Sad news today as legendary rock keyboardist Billy Preston passed away, at the age of 59. He had battled kidney failure for the past couple years. Beatles' fans know Preston from his work on their swansong, Let it Be, and his subsequent performance at their final rooftop concert. The smooth organ intro on "Get Back" and the breakdown in "Don't Let Me Down"? That's Preston. He's also one of the two guys (Clapton, pre-country-club-blues wankery, being the other) brought in to play on late period Beatles' albums, causing the feuding band members to remark at the time how the presence of another player got everyone on their best behavior and temporarily stopped the bickering. He would go on to do session work for the Rolling Stones and was even asked to join the band full time but declined.

In other news...
Rhode Island Rep. Patrick Kennedy (D) has made his first post-Mayo clinic rehab appearance, speaking at Brown University yesterday. After crashing his Mustang on Capitol Hill, he checked into their drug dependency program, which I don't quite understand since: 1) he has denied that he was drinking and 2) he claims to have taken only standard dosages of his "antinausea and sleep medications." Unfortunately for Kennedy, a waitress at Cap Hill bar Hawk 'n Dove saw Kennedy drinking there that same night (the waitress, incidentally, is also on Missouri Rep. Roy Blunt's staff). Fortunately for Kennedy, the police didn't give him a breathalizer.

An Indonesian volcano look about ready to blow as 11,000 people fleed villages about 250 miles from the capital of Jakarta.

Today in Slate, Bruce Reed waxes about the two sides of the conservative mountain. He notes that, for as long as anyone can remember, two main tenets have helped knit all conservatives together: 1) America is the greatest nation on Earth and 2) America's decline has begun and the fall is imminent. It's a brilliant marketing scheme. Reed's talking mainly about the mostly irrelevant same-sex marriage amendment being proposed (if I'm not mistaken, 45 of 50 states already have a measure in place). And yes, with all this talk of the moral deterioration of America and how the sanctity of family and marriage is on the verge of ruin, it's hard to believe the President's claims that things on the home front really are going well. Actually, it'd be hard to believe them anyway.
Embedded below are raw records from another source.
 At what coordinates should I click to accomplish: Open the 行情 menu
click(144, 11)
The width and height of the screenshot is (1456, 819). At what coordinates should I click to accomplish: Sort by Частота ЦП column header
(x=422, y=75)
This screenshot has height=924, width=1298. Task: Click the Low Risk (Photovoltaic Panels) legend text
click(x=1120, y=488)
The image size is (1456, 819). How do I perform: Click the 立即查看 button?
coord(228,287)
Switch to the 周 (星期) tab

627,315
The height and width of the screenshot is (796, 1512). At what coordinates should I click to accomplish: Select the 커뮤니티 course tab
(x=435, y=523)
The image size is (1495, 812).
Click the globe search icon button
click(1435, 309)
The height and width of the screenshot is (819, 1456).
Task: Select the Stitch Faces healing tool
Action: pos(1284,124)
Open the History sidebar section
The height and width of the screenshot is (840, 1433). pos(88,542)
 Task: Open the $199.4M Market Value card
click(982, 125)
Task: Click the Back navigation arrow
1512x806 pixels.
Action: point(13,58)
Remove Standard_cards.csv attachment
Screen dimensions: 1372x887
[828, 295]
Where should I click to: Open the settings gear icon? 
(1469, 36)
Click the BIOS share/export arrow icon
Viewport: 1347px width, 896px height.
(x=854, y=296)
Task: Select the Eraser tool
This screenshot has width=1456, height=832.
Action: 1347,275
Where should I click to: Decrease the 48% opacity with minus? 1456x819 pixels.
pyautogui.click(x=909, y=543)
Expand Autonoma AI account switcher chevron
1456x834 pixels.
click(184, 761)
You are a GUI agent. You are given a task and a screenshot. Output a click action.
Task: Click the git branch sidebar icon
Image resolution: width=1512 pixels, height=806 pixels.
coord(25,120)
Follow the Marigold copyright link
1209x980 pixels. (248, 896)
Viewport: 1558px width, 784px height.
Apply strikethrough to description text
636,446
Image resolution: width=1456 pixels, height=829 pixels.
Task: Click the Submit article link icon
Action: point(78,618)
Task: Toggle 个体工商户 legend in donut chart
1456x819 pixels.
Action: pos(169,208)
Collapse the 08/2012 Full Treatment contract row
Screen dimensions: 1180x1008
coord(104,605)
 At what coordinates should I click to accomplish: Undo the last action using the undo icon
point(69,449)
In the midst of a potential nuclear crisis with Iran, a quagmire (in every sense of the word) in Iraq, a somewhat faltering education policy, and a nasty battle over immigration, I'm almost completely positive that a debate over this amendment is a massive waste of time. Frankly, comanche/soul doesn't agree with the amendment at all, but that's not even really the point. I get that we're supposed to be scared of America's impending fall because of gay marriage, but what could be a better sign of such a decline than a bunch of self-important politicians wasting money, breath, time, and ink debating legislation that -- essentially -- already exists in 90% of the country. While certainly times change -- and with them values, prices, and the cut of men's jeans -- I do find the exercise of asking "what would our forefathers have done?" to be occasionally useful. And, on an occasion like this, I feel completely confident in saying that they would be appalled to see our bloated federal government using its precious time and resources -- during wartime, no less -- like this.